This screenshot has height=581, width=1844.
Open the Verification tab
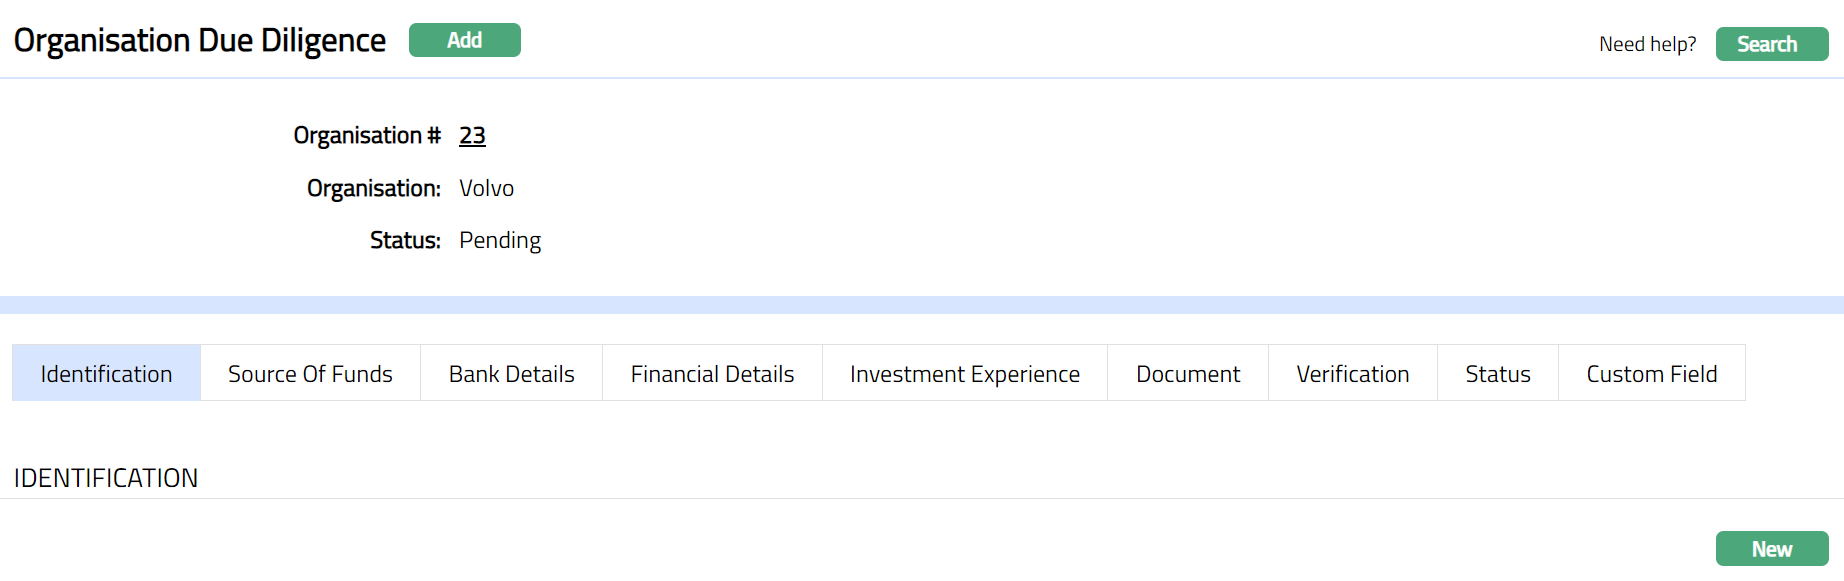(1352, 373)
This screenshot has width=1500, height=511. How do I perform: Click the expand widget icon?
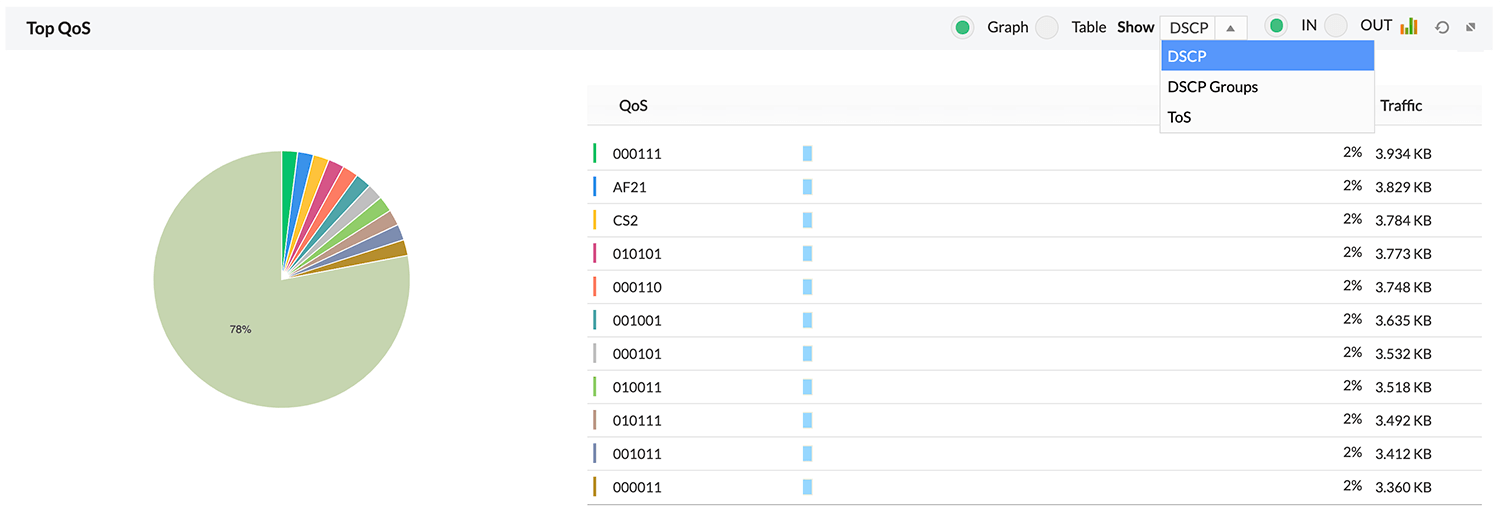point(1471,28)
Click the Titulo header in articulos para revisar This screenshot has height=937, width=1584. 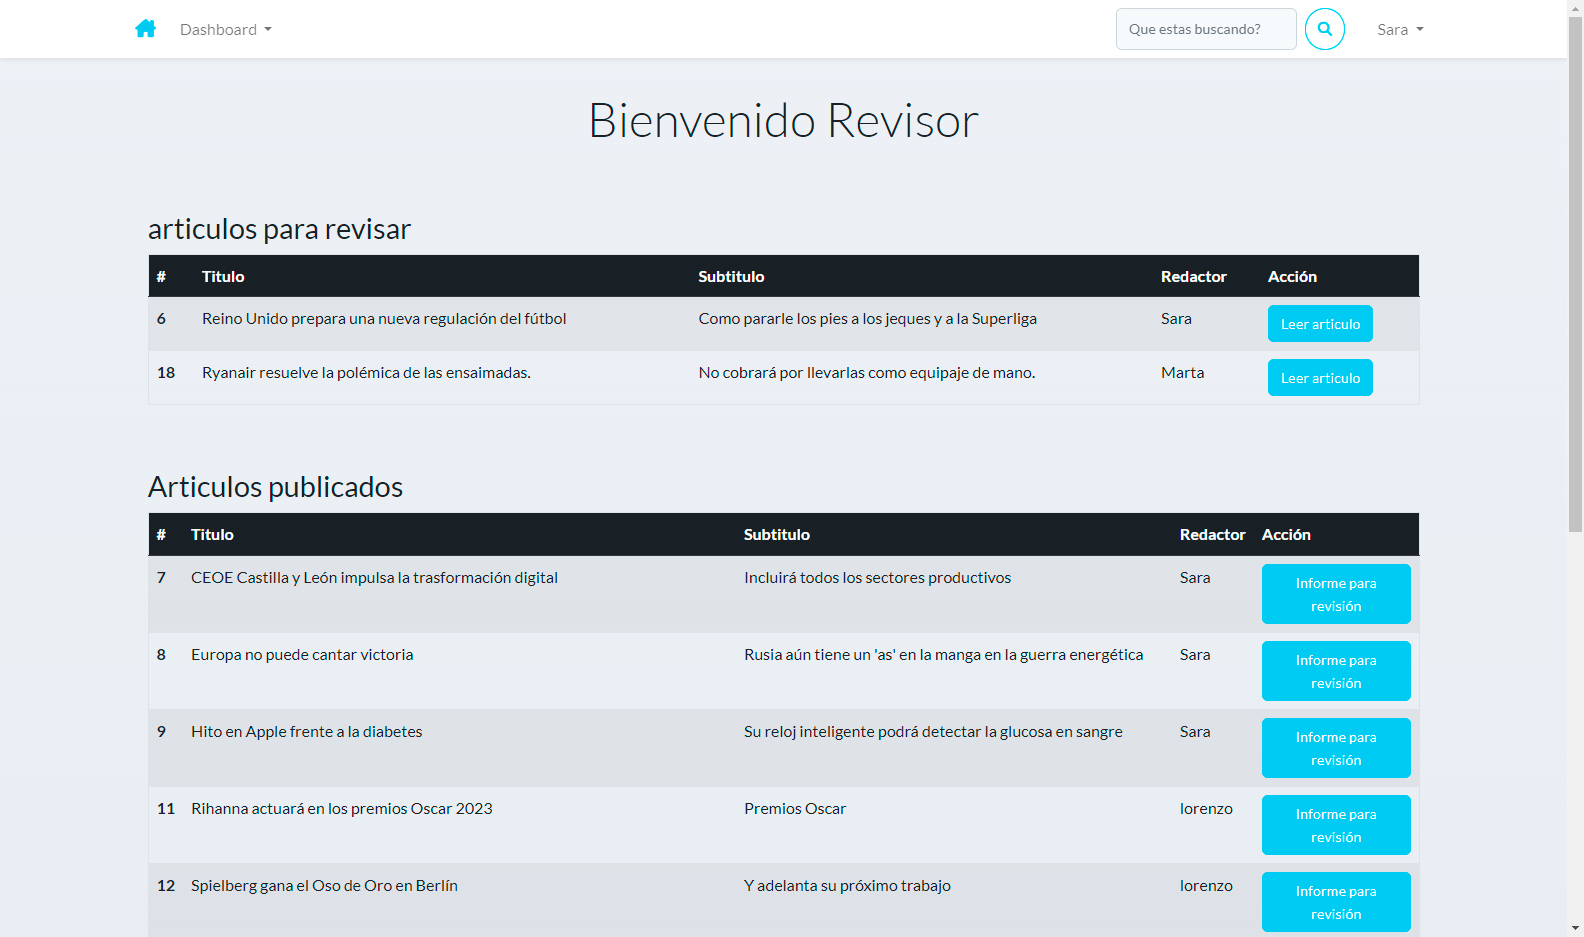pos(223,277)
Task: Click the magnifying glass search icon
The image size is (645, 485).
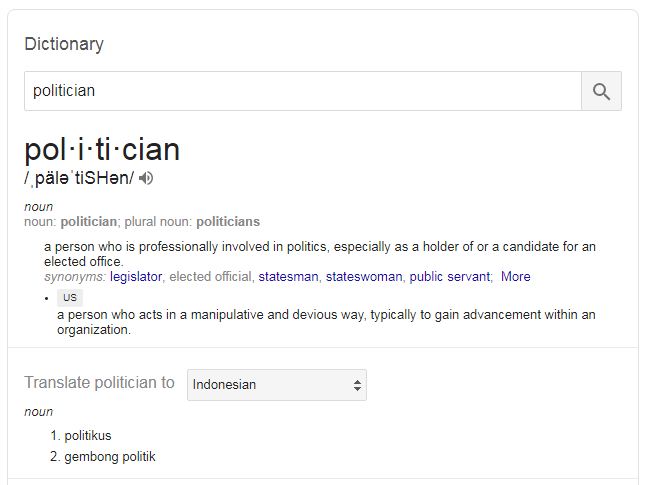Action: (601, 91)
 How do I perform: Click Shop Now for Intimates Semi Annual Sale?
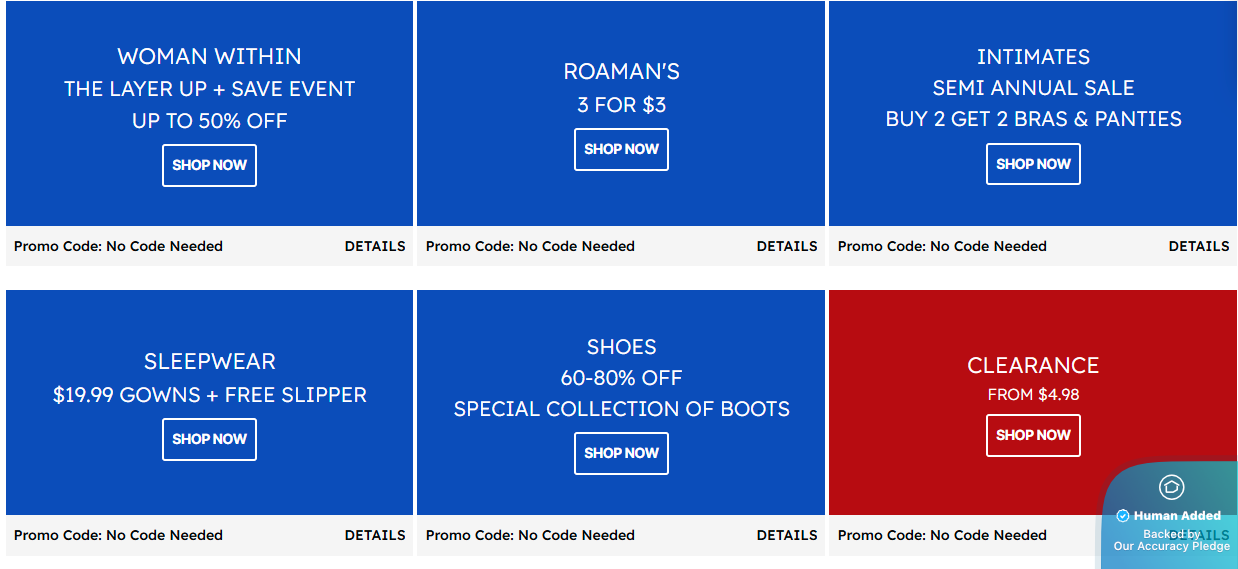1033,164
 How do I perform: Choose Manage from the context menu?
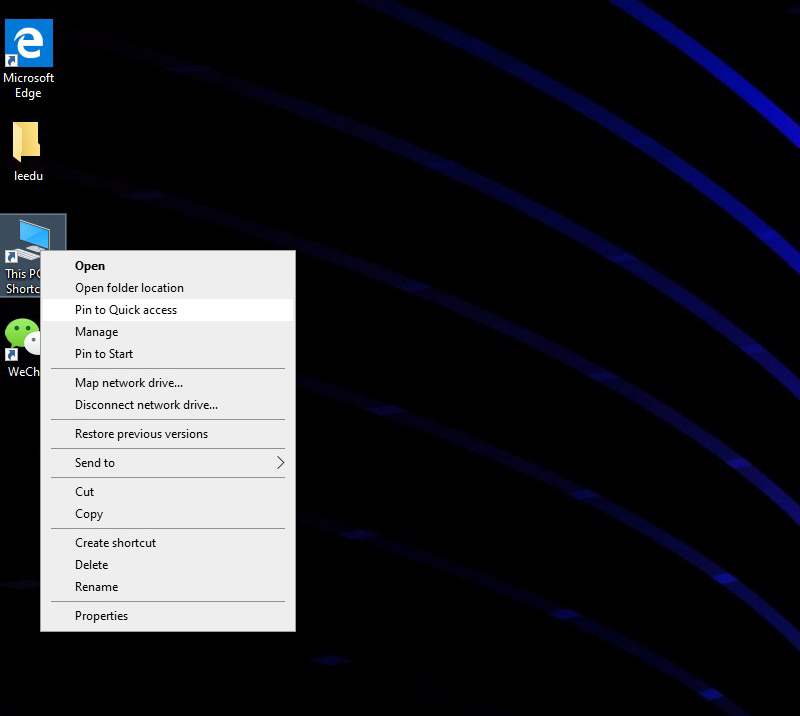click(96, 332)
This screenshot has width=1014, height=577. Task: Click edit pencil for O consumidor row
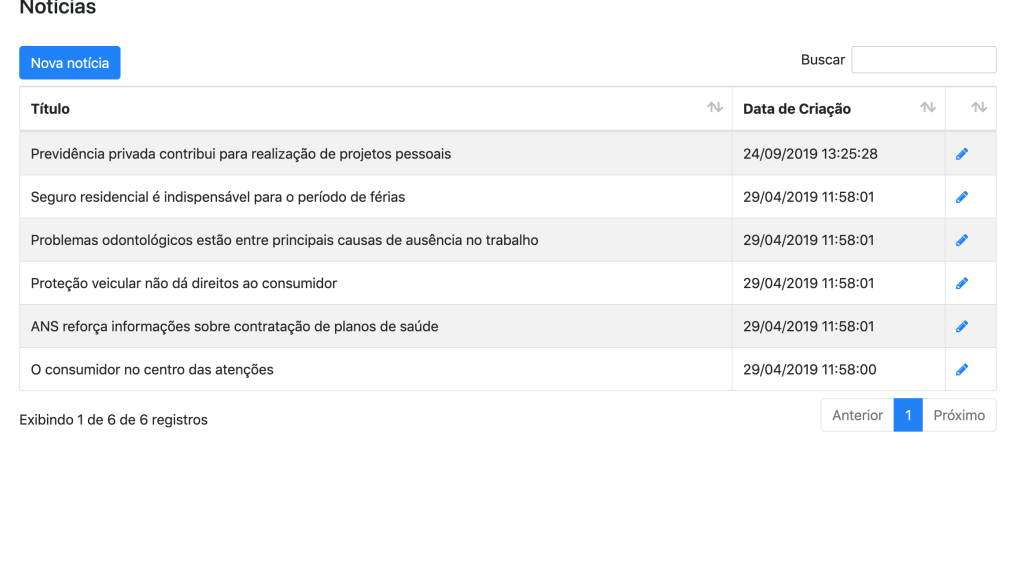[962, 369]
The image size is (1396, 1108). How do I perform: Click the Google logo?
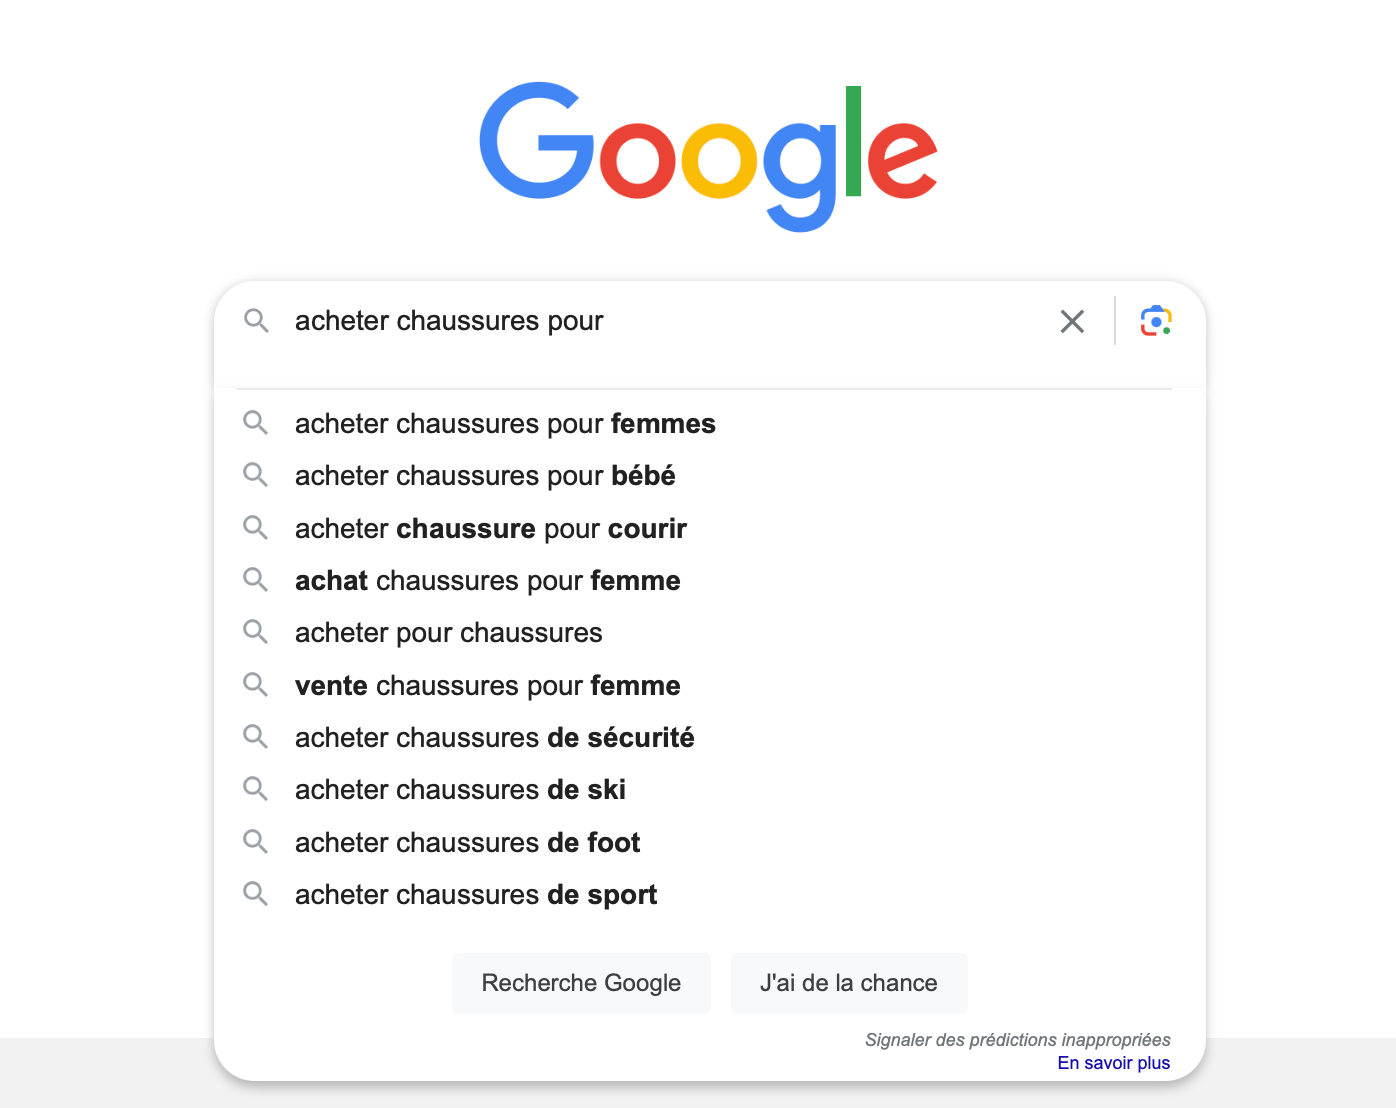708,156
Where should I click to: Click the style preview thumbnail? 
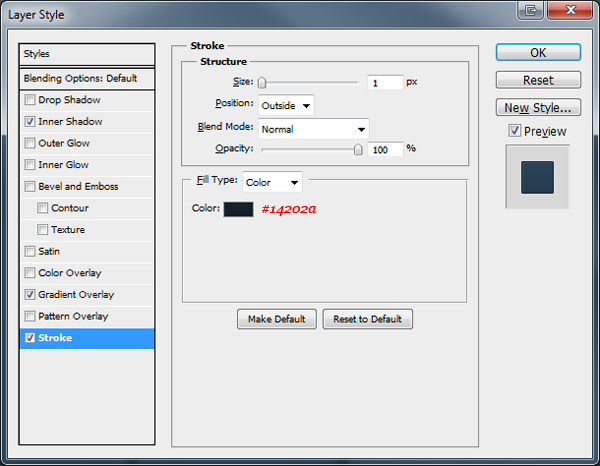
################
Task instructions> From the line containing "How do I perform: Click Shop" down to the final line of the listing above, write out only those lines exactly as they are, minus the pictures.

Your response>
 How do I perform: Click Shop Now for Intimates Semi Annual Sale?
1033,164
 How do I perform: Choose Manage from the context menu?
click(96, 332)
This screenshot has width=1014, height=577. Task: Click edit pencil for O consumidor row
[962, 369]
The image size is (1396, 1108). How do I perform: Click the Google logo?
708,156
Where should I click to: Click the style preview thumbnail? 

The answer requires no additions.